# Lesson 24: VectorDB - The use of the Milvus database

## Introduction (5 minutes)

Welcome to our lesson on Vector Databases, focusing on the Milvus database. In this 60-minute session, we'll explore what vector databases are, why they're crucial for RAG systems, and how to use Milvus to build efficient and scalable vector search capabilities.

## Lesson Objectives

By the end of this lesson, you will be able to:
1. Understand the concept of vector databases and their importance in RAG systems
2. Recognize the key features and advantages of Milvus
3. Set up and use Milvus for vector storage and retrieval
4. Implement a basic RAG system using Milvus as the vector store
5. Optimize Milvus for performance in RAG applications

## 1. Introduction to Vector Databases (10 minutes)

Vector databases are specialized database systems designed to store, manage, and query high-dimensional vector data efficiently.

Instructions to follow =>
Condense the paragraph in the Milvus lesson that begins "Welcome to our lesson on Vector Databases" into a short bulleted list that keeps its main facts.

Information provided =>
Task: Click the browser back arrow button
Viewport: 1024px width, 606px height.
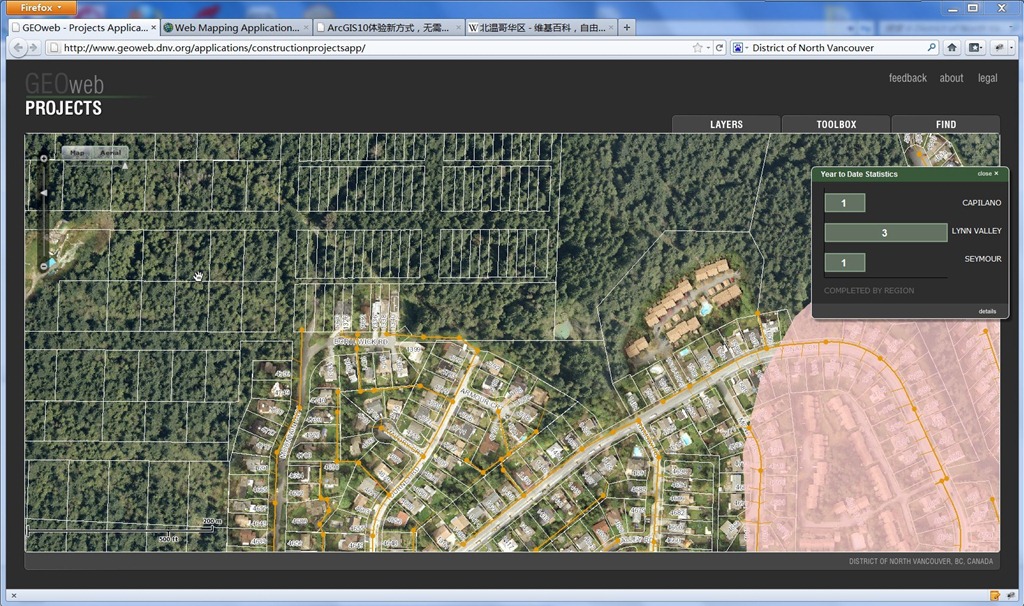Action: 19,47
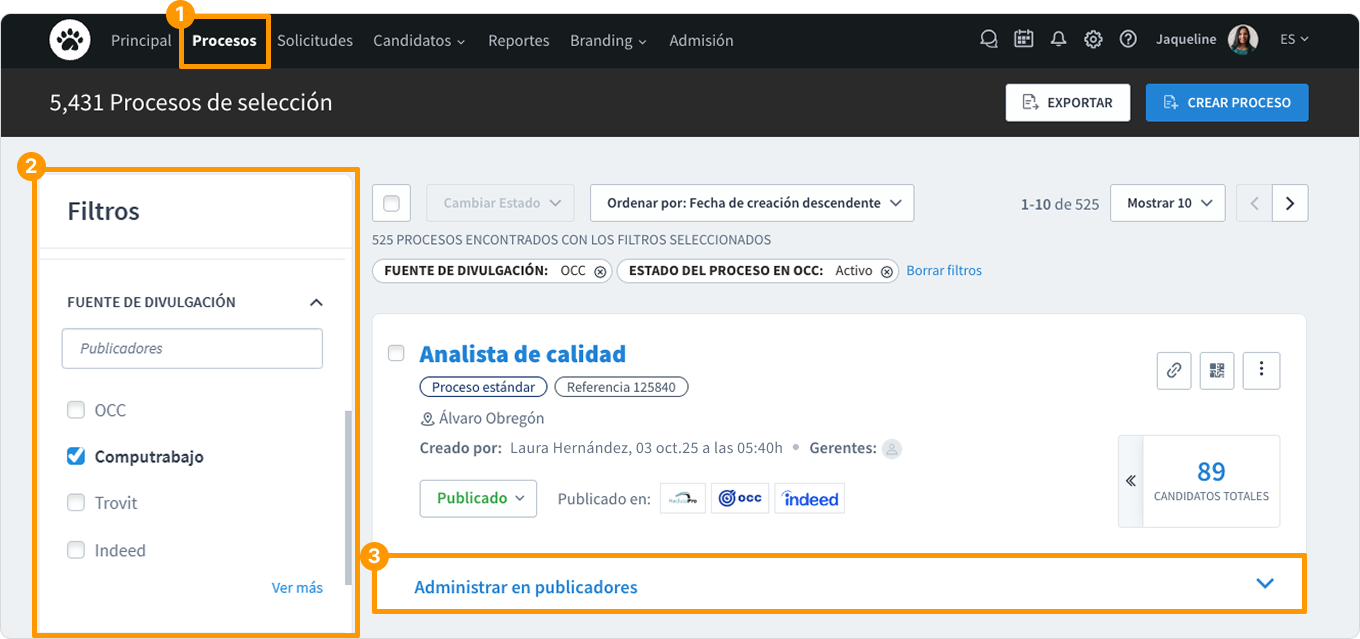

Written answer =>
- Topic: vector databases, with a focus on Milvus
- Length: a 60-minute session
- Covers what vector databases are and why they are crucial for RAG systems
- Shows how to use Milvus to build efficient, scalable vector search